---------- Source material

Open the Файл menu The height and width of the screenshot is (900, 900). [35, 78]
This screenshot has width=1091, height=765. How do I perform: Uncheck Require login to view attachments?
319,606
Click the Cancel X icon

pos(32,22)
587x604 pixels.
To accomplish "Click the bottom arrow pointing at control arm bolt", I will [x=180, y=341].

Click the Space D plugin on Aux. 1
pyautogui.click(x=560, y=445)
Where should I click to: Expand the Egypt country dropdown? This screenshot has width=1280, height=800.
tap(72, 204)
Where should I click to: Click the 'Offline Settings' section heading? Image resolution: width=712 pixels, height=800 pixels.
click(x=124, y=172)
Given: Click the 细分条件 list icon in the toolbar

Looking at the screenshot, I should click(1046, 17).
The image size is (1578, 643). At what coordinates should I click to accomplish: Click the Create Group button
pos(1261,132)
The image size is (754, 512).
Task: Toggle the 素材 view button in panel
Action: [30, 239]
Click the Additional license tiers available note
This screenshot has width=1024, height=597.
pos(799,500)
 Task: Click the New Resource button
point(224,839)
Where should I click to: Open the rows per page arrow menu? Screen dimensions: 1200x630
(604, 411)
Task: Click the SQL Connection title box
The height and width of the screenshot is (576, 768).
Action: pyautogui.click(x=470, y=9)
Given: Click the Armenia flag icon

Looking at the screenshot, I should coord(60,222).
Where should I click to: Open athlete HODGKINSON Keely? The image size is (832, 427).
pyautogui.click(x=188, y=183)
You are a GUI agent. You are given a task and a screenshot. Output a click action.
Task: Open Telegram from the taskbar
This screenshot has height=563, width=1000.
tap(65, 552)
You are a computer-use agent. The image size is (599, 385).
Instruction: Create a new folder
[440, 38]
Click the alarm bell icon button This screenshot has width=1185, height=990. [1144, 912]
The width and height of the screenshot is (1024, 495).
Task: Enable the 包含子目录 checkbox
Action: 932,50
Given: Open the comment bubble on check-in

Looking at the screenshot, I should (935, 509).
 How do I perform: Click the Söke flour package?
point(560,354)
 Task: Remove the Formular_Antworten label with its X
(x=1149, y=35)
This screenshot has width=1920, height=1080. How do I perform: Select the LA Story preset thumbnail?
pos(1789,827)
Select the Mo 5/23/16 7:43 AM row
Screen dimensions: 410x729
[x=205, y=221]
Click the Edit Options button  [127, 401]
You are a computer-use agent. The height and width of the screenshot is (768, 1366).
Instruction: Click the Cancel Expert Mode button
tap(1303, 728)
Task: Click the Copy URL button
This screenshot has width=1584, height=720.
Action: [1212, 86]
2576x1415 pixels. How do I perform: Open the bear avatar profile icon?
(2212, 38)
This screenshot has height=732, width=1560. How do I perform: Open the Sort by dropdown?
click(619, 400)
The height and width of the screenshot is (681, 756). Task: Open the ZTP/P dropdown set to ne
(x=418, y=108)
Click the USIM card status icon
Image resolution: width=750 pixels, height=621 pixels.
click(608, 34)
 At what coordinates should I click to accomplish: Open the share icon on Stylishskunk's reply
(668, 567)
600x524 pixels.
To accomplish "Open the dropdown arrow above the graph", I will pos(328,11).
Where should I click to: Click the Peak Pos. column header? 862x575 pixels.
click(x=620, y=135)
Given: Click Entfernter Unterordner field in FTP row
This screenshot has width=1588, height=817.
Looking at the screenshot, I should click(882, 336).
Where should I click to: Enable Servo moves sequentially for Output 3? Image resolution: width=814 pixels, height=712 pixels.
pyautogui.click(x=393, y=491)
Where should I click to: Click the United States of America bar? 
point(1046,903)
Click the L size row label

--------------------

> **Task to complete**:
From the line holding "Where should I click to: Click the Peak" down to the final line above, quote every line exactly and only those lines.

> **Exercise solution**:
Where should I click to: Click the Peak Pos. column header? 862x575 pixels.
click(x=620, y=135)
Given: Click Entfernter Unterordner field in FTP row
This screenshot has width=1588, height=817.
Looking at the screenshot, I should click(882, 336).
Where should I click to: Enable Servo moves sequentially for Output 3? Image resolution: width=814 pixels, height=712 pixels.
pyautogui.click(x=393, y=491)
Where should I click to: Click the United States of America bar? 
point(1046,903)
Click the L size row label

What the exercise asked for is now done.